By: Jessica Mach on April 30, 2019

Despite news that the mortgage stress test has prevented scores of Canadians from buying homes and accounted for a staggering $15-billion drop in mortgage sales last year, a surprisingly large number of Canadians still don’t know how the stress test works — or even how it impacts them.

Nearly half (43%) of Canadians are not confident that they understand the Office of the Superintendent of Financial Institutions’ stress test rules, said a new survey by Toronto-Dominion bank (TD) released Tuesday. Meanwhile, 59% of respondents said that they don’t understand how the rules impact their lives.

Other aspects of the mortgage market confuse Canadians, too. A staggering 81% of survey respondents said that they don’t know how rising mortgage rates will affect their finances.

Another 42% do not fully understand the implications of pausing their mortgage payments or taking a mortgage vacation, while 31% said they don’t know how mortgage prepayment rules work.

Finally, 28% reported not knowing the difference between pre-qualification and pre-approval in the context of the homebuying process. (A pre-qualification is when your mortgage broker evaluates your debts, income and assets to determine how much money you can afford to borrow — e.g., the size of your mortgage — while a pre-approval is when a lender has agreed to lend you a mortgage.)

Standard mortgage rules can be confusing enough to navigate on their own, but the introduction of federal, provincial and municipal housing regulations in recent years has muddied the homebuying process even further — the terms of homebuying keep shifting with each new rule.

The stress test was one such rule. Introduced at the start of 2018 to discourage Canadians from buying homes they could not afford, the rule requires the banks to stress test mortgage applicants to see if they could realistically service a mortgage either at the bank’s five-year posted rate or two percentage points higher than the rate they’re being offered — whichever one is higher.

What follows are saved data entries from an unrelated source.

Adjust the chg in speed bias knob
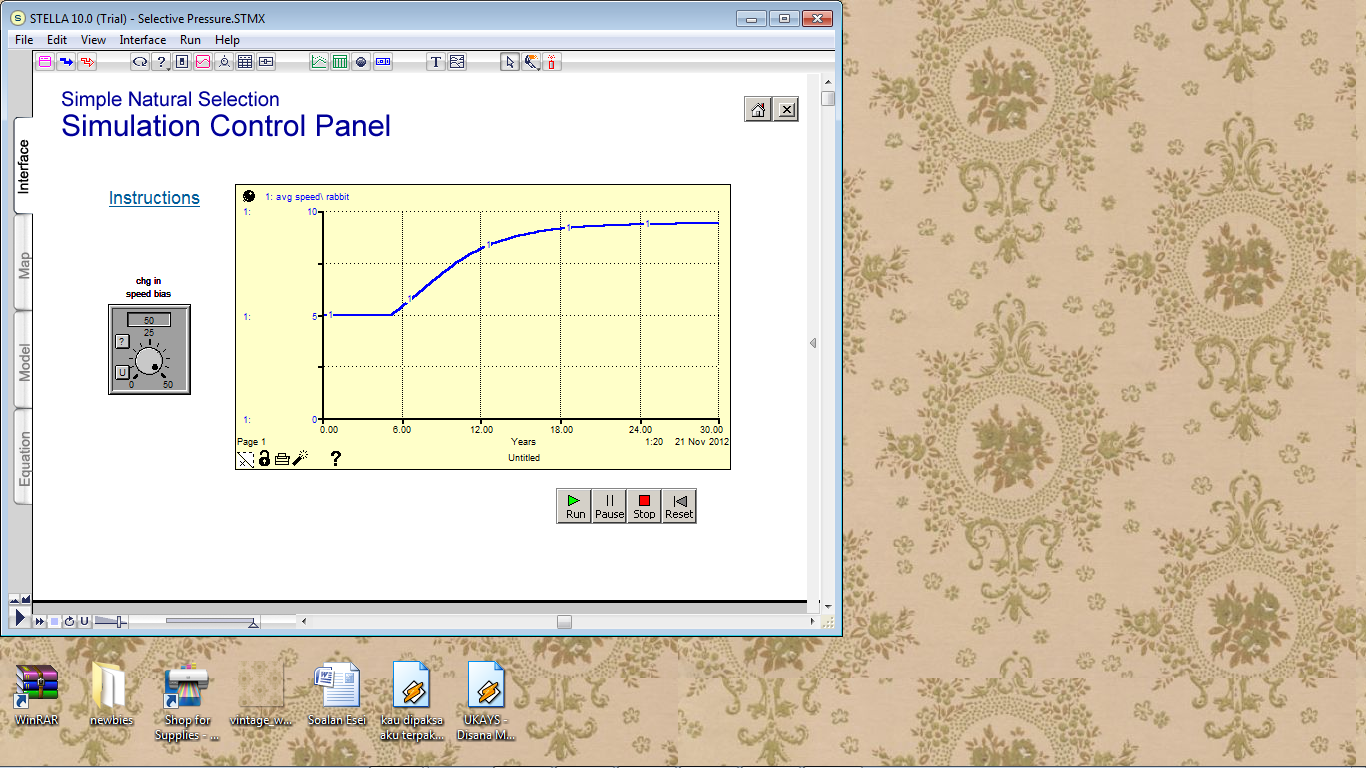Image resolution: width=1366 pixels, height=768 pixels. tap(150, 358)
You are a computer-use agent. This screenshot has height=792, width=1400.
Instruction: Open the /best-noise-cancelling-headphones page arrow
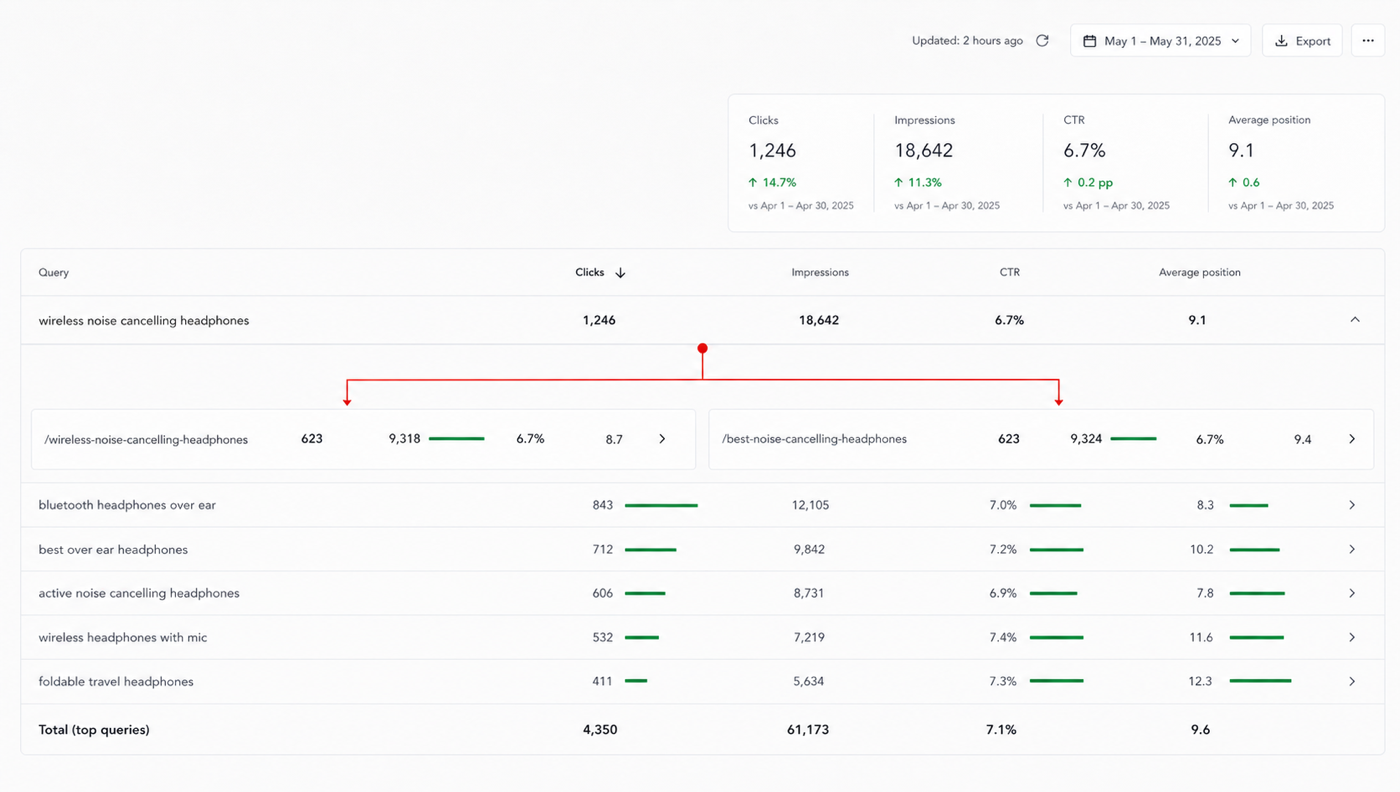1352,439
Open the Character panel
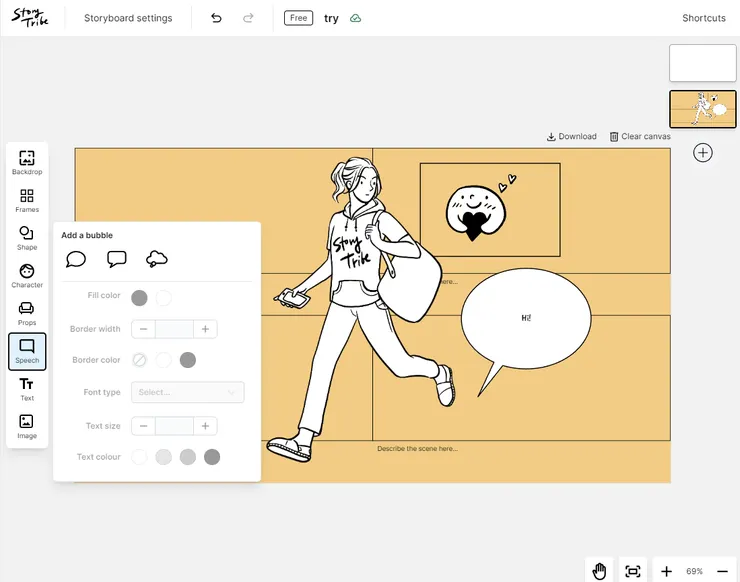Image resolution: width=740 pixels, height=582 pixels. point(27,276)
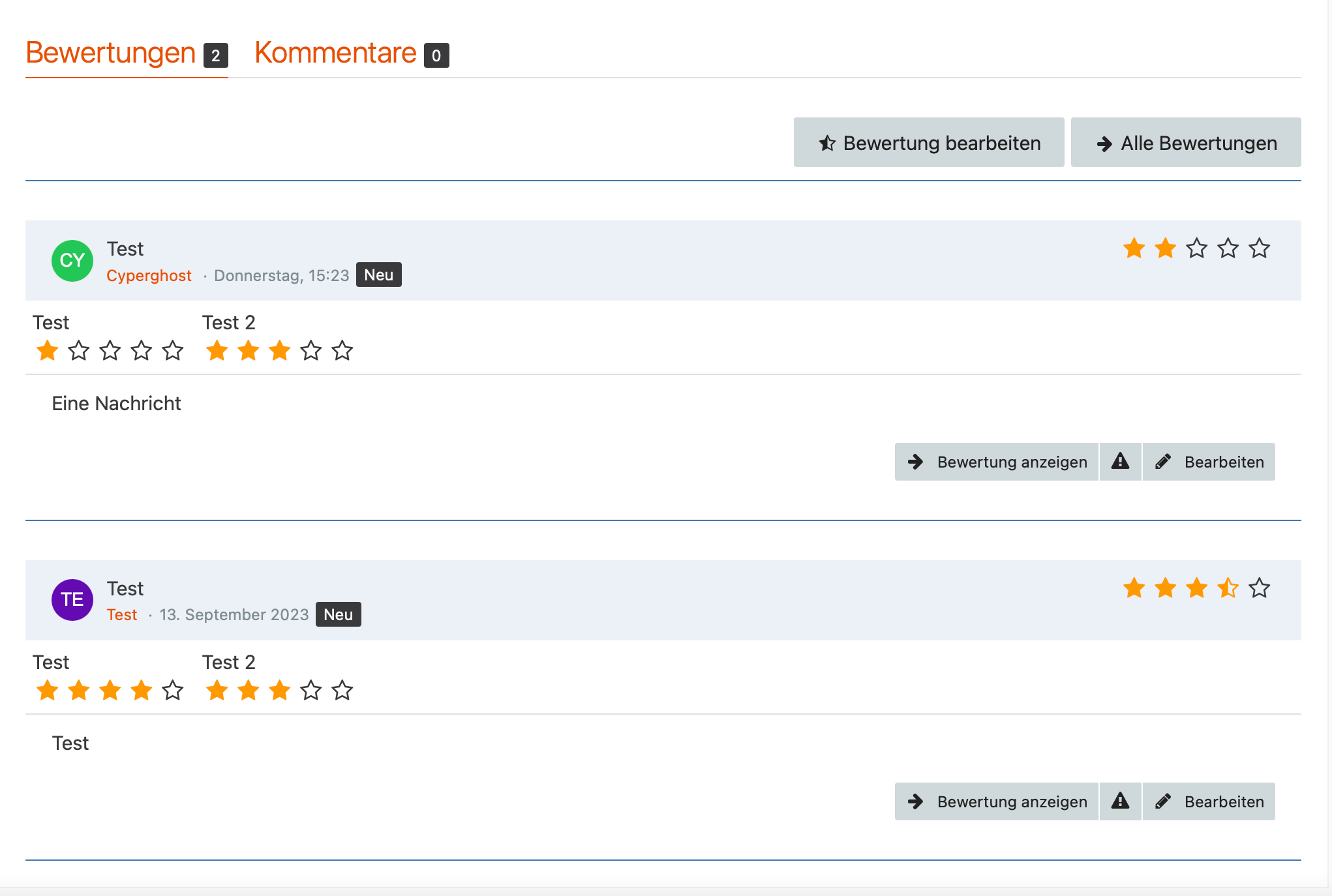
Task: Click the 13. September 2023 date
Action: pyautogui.click(x=234, y=615)
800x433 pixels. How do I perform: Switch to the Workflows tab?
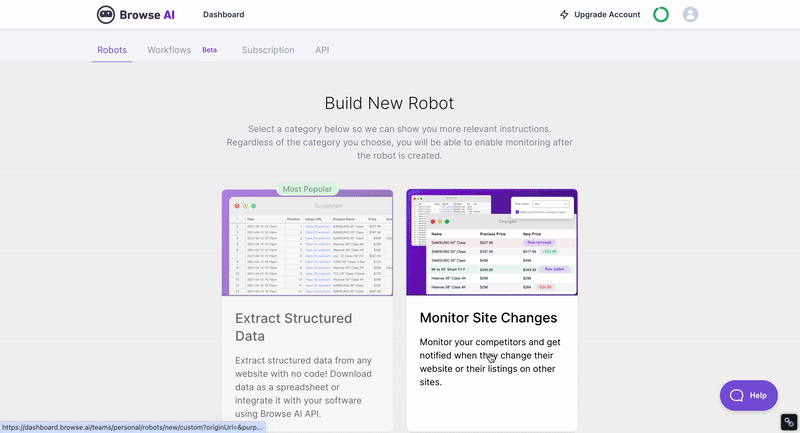pyautogui.click(x=169, y=50)
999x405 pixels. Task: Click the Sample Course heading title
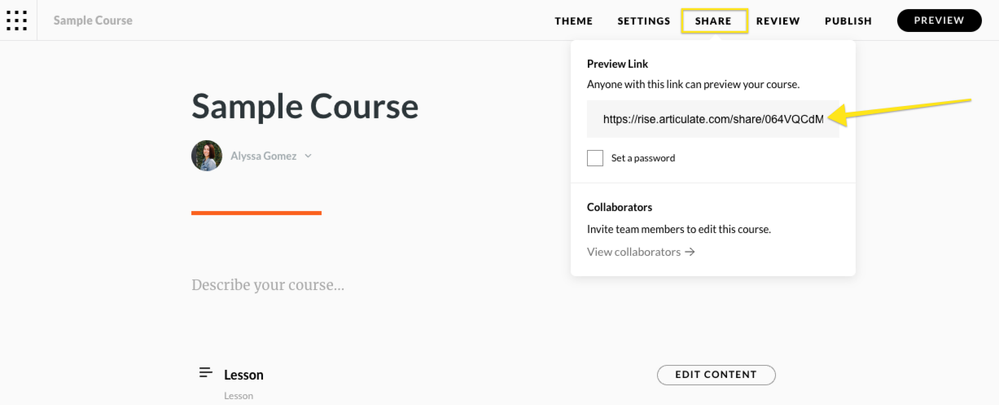(305, 106)
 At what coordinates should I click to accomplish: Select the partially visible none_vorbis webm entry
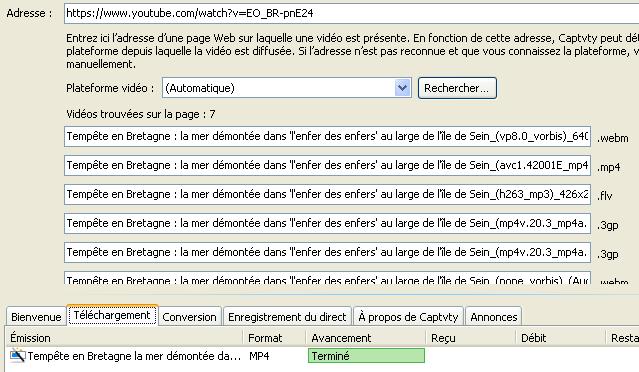coord(327,278)
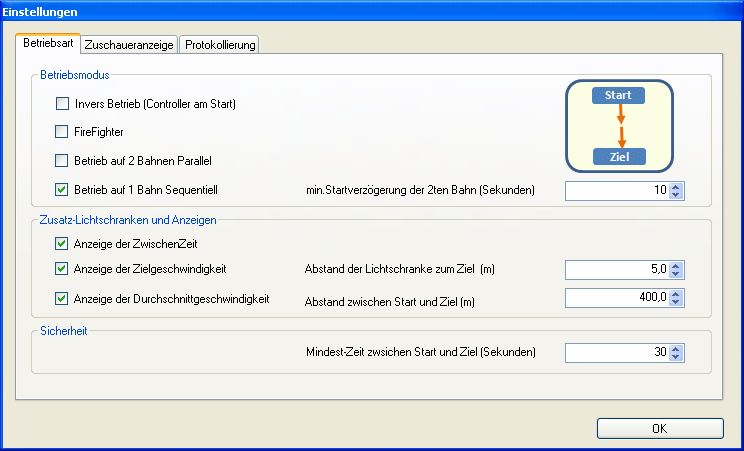Disable Anzeige der ZwischenZeit
Image resolution: width=744 pixels, height=451 pixels.
63,242
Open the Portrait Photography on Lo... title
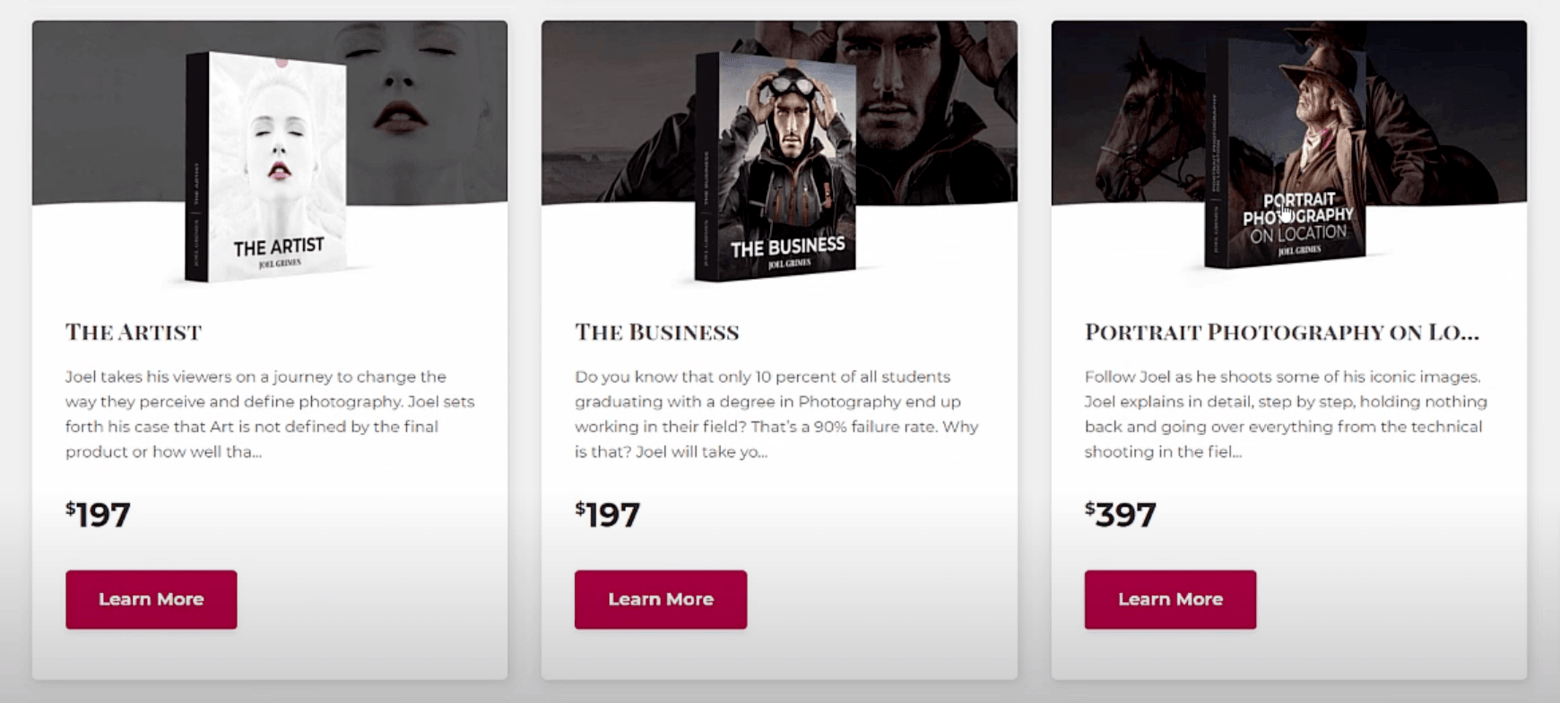 coord(1281,332)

Since then, some critics of the stress test have lobbied to extend the maximum amortization in Canada from 25 years to 30, while the provincial governments in charge of the most expensive housing markets in Canada — Vancouver and Toronto — have introduced a series of housing taxes and regulations in an effort to rein in runaway prices.

Recently, the rise of shared equity mortgages — both public and private — have added another layer of complexity to the country’s housing market.

“Whether Canadians are looking for a new property or if this is their first time around the block, buying a home is one of the biggest financial decisions they will ever make,” read TD’s release. “It’s important for Canadians to feel prepared and confident at every step of the homebuying journey.”